Mark Philippoussis had tears streaming down his face and everywhere he looked in the Rod Laver Arena it was the same. The people who mattered most to him, his father Nick, his captain John Fitzgerald, his teammates, they were all overflowing with emotion. His father in particular was just so proud as he wiped his eyes time and again.
Mark Philippoussis had won the Davis Cup by BNP Paribas for Australia. He had given the nation this magnificent trophy, this fantastic team competition, for the 28th time. He had struck the overhead winner against Juan Carlos Ferrero that sealed the win in three hours 13 minutes 75 63 16 26 60.
It was a roller coaster ride that stunned everyone and even Philippoussis, playing a Davis Cup tie for only the second time in front of his home town crowd, was lost for words. He could not explain how he won that fifth set as he was wracked with pain in his right shoulder.
"To be quite honest I don't know what happened in the fifth," said Philippoussis who also played the winning match for Australia the last time they won the Davis Cup, back in 1999 in Nice. "I just came out there, I went to the bathroom, the guys were saying 'one more set, one more set'. I was just thinking I don't care how bad your pec (shoulder) is, just put everything into this last set.
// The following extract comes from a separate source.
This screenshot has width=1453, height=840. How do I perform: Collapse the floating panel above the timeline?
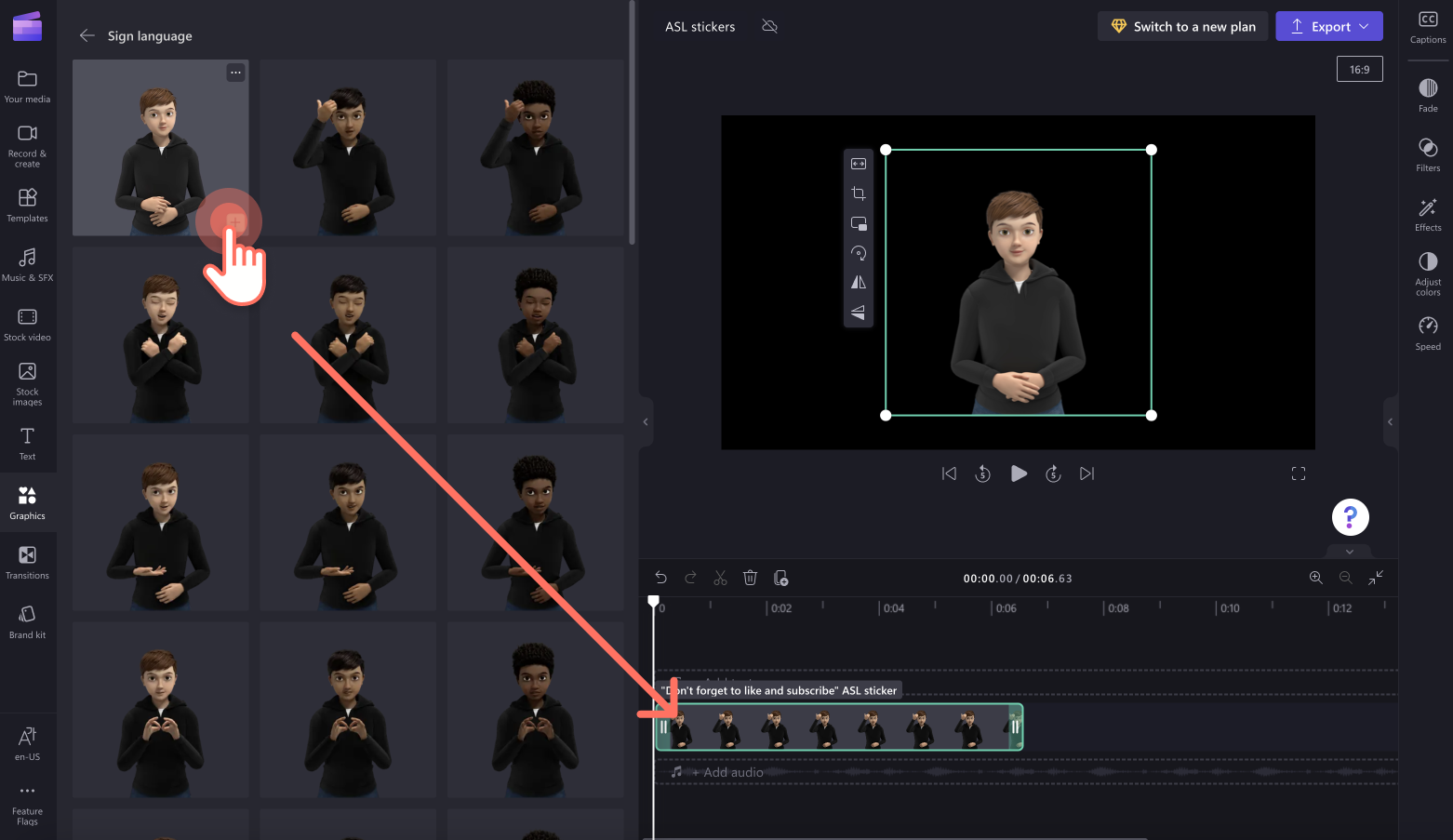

"I don't know how, especially 60 in the fifth set. I honestly don't know. I just thought the serve ... give it everything and then when I was returning I thought just chip and charge and come in on everything. If he passes you, too good. I was just going to come at anything. I don't know."
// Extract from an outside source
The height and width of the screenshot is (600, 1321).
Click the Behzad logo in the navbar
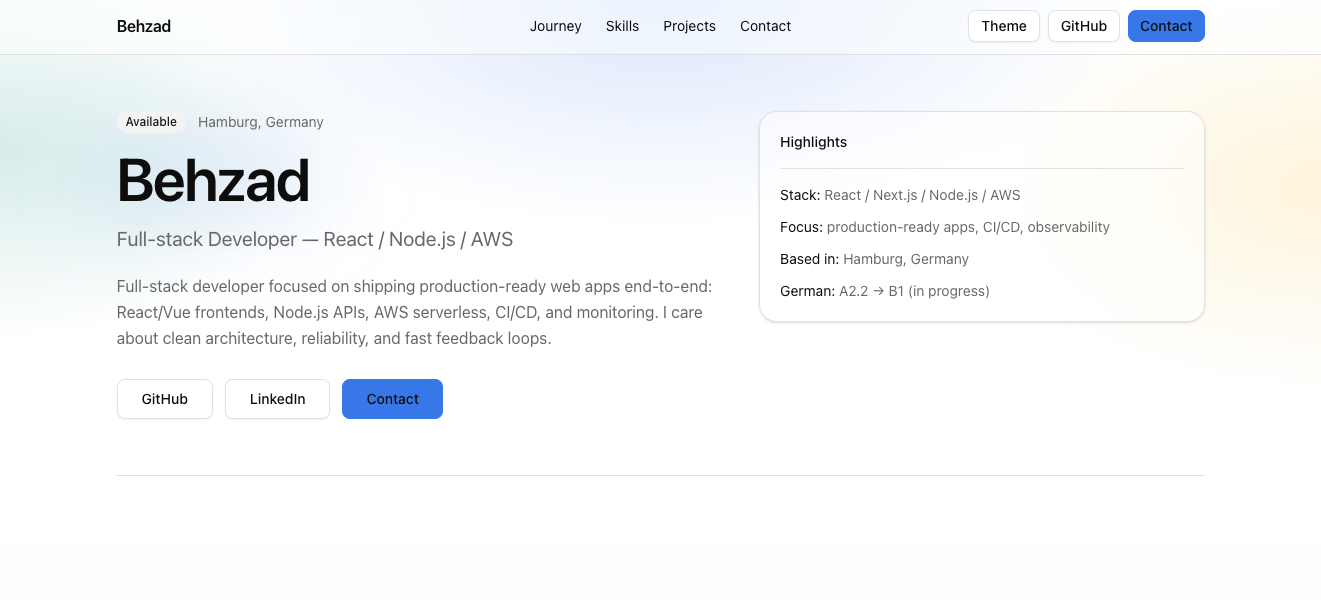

Philippoussis started the match in a far better manner than on the first day when he admitted he had been throwing up before the match against Carlos Moya because of nerves. This time he was positive and aggressive form the word go. He saved break points in the first game of the match and then broke Ferrero in the 12th game to claim the set with a forehand cross court volley winner.
The Australia punched the air with both fists and kept the momentum going and once again broke Ferrero, in the eighth game when the Spaniard netted a backhand and a game later the set belonged to Australia when Ferrero sent a return wide.
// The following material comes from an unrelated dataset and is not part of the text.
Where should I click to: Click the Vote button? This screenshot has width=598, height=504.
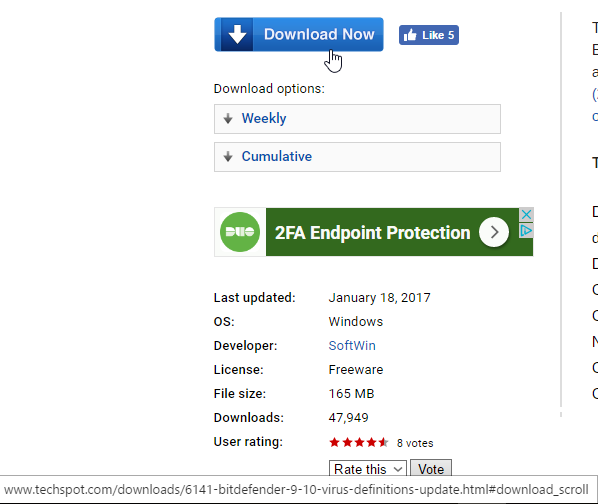point(431,469)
Australia was a set away from glory. But Ferrero is not a Grand Slam champion and one of the three best players in the world for nothing. When he broke Philippoussis in the second game of the third set after seven break points, the match began to turn. The Spaniard was growing in confidence and he was pressuring Philippoussis whose service percentage was dwindling.
The third set fell to Spain and then the fourth. At that stage both players required treatment. Philippoussis took a bathroom break but then needed intense treatment on his right shoulder, while Ferrero was getting his thighs massaged in the hot conditions. And then the radical change came.
"I don't think my mentality changed at all," said Ferrero. "I feel that I played pretty much the same in the third and fourth set, as well as the first and second set. I tried just as hard in the fifth. (My) arm was playing up, the serves weren't as good, there was a lot of pressure on me from the start. Although he was having problems with the shoulder, I think he played just as well.
"I wasn't thinking anything special. I was thinking I have to steal, in the same way as the third and fourth sets and try to break his serves. I tried to keep fighting and keep going until I win the match, but finally it was impossible."
Philippoussis said the shoulder problem could be a tear and he will be having an MRI to determine the problem but he is living through the discomfort as he floats on cloud nine.
He said the crowd played a huge part in the match. It is what Davis Cup is all about, especially playing at home. This was a special victory. Every one of the team members scored a win.
"It's a special moment I guess for me," said Lleyton Hewitt who didn't have to play the final dead rubber which was abandoned. "Personally I probably haven't had the greatest years that I have had over the last two years before. I guess I sacrificed a lot of things to play Davis Cup and to play well in Davis Cup ties.
"There's no better feeling than holding that trophy up. For me the whole team did it, it was a team effort this whole weekend and everyone stood up for what they believed in."